- _EXERCISE REQUIREMENTS_
For each line below that contains the word "size", make a copy.
══ SOURCE DATA ══
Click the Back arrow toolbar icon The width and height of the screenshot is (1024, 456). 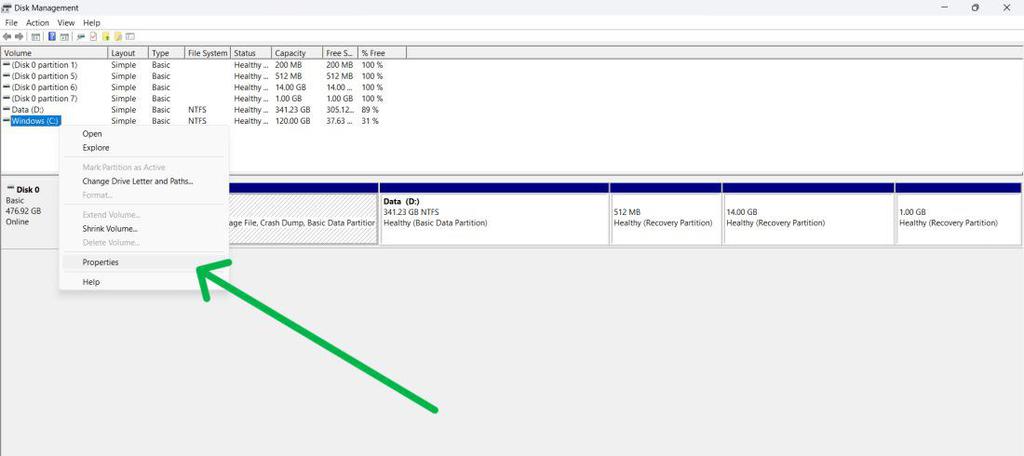coord(7,37)
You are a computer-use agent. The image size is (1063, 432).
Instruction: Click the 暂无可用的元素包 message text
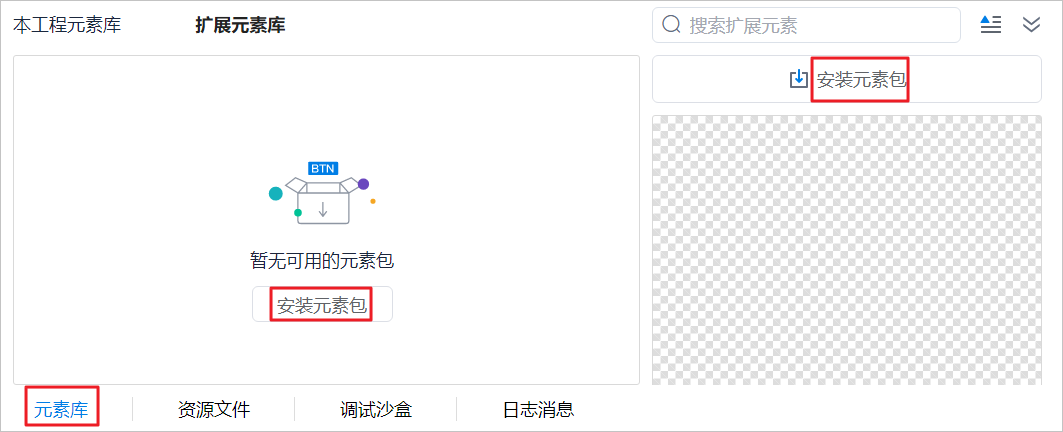[x=322, y=261]
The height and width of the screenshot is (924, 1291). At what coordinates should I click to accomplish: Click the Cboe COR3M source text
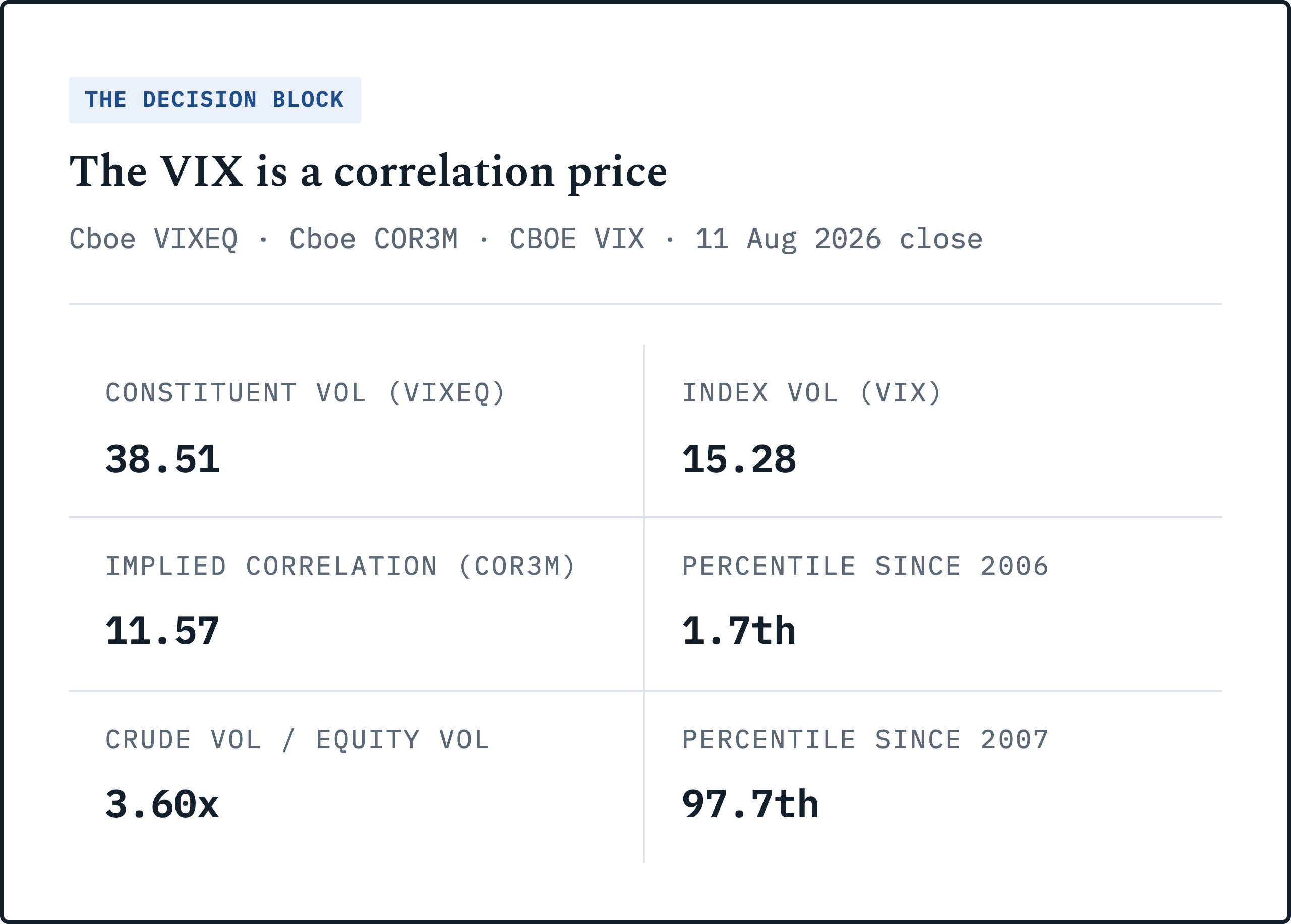(374, 239)
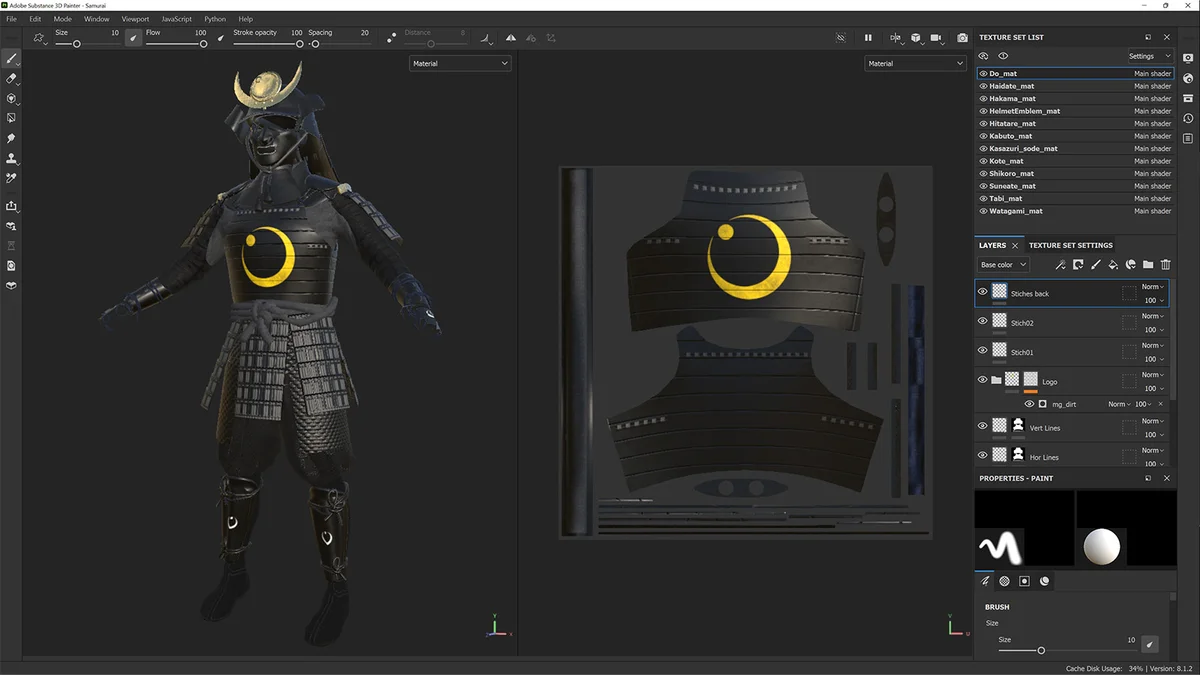Viewport: 1200px width, 675px height.
Task: Switch to the Texture Set Settings tab
Action: point(1070,245)
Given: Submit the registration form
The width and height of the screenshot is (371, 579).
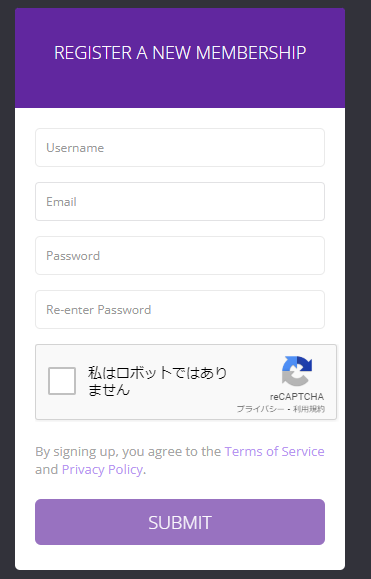Looking at the screenshot, I should pyautogui.click(x=180, y=522).
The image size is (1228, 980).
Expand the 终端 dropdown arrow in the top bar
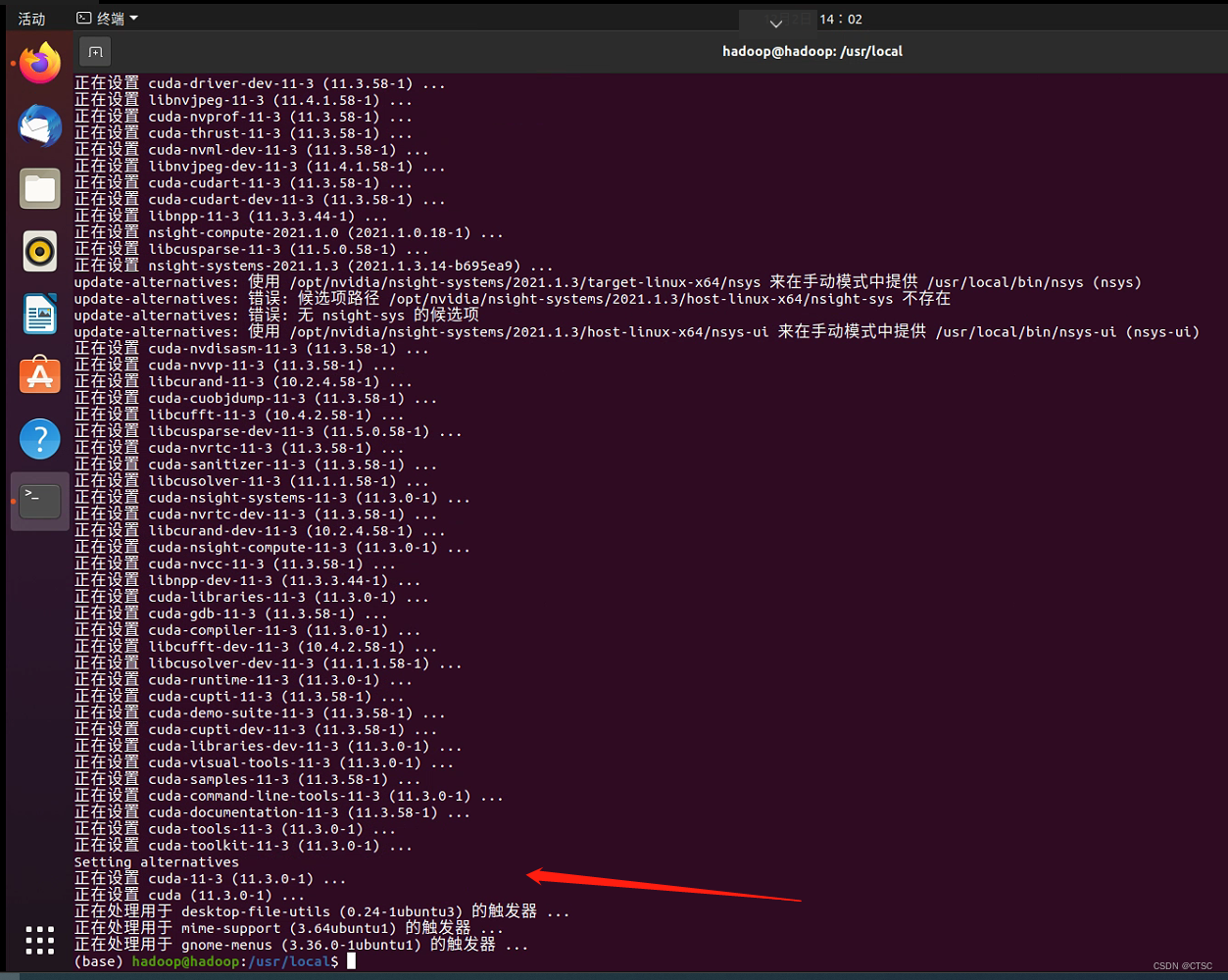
═══
- _ANSWER SECTION_
You are a computer-use agent. The image size is (1063, 432).
The image size is (1228, 980).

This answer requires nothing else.